Grave Yard, Drumatober, Co. Galway
Co. Galway |
Burial Grounds
In a patch of level grassland beside a road in County Galway, a wedge-shaped enclosure barely distinguishable from the surrounding field holds the graves of children who, by the rules of the Church, could not be buried in consecrated ground.
These sites, known in Irish as cillíní, were used for centuries to inter unbaptised infants, stillborns, and sometimes suicides or other marginalised individuals. They occupy a quiet, liminal category in the Irish landscape, neither fully forgotten nor formally remembered.

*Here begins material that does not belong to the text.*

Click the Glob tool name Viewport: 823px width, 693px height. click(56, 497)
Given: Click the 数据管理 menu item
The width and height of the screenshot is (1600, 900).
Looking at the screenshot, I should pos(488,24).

This particular ground at Drumatober is roughly twenty-five metres long and fourteen and a half metres wide. Its boundaries are only tentatively preserved, with faint traces of a bank surviving along the southern side. Inside, numerous set stones mark graves oriented east to west, a burial alignment that echoes Christian practice even in a space kept outside the Church's formal jurisdiction. The site is heavily overgrown, and much of whatever structural definition it once had has been lost, leaving it in that condition common to cillíní across the country: present enough to be identified, too worn to be read with any ease.
Visitors who know what to look for will find the set stones emerging from the grass and vegetation, small and uneven, easy to miss if you are not already expecting them. The site sits adjacent to a road, which makes it physically accessible, though the overgrowth means that moving through the interior requires some care. There are no markers or formal signage to announce what the place is.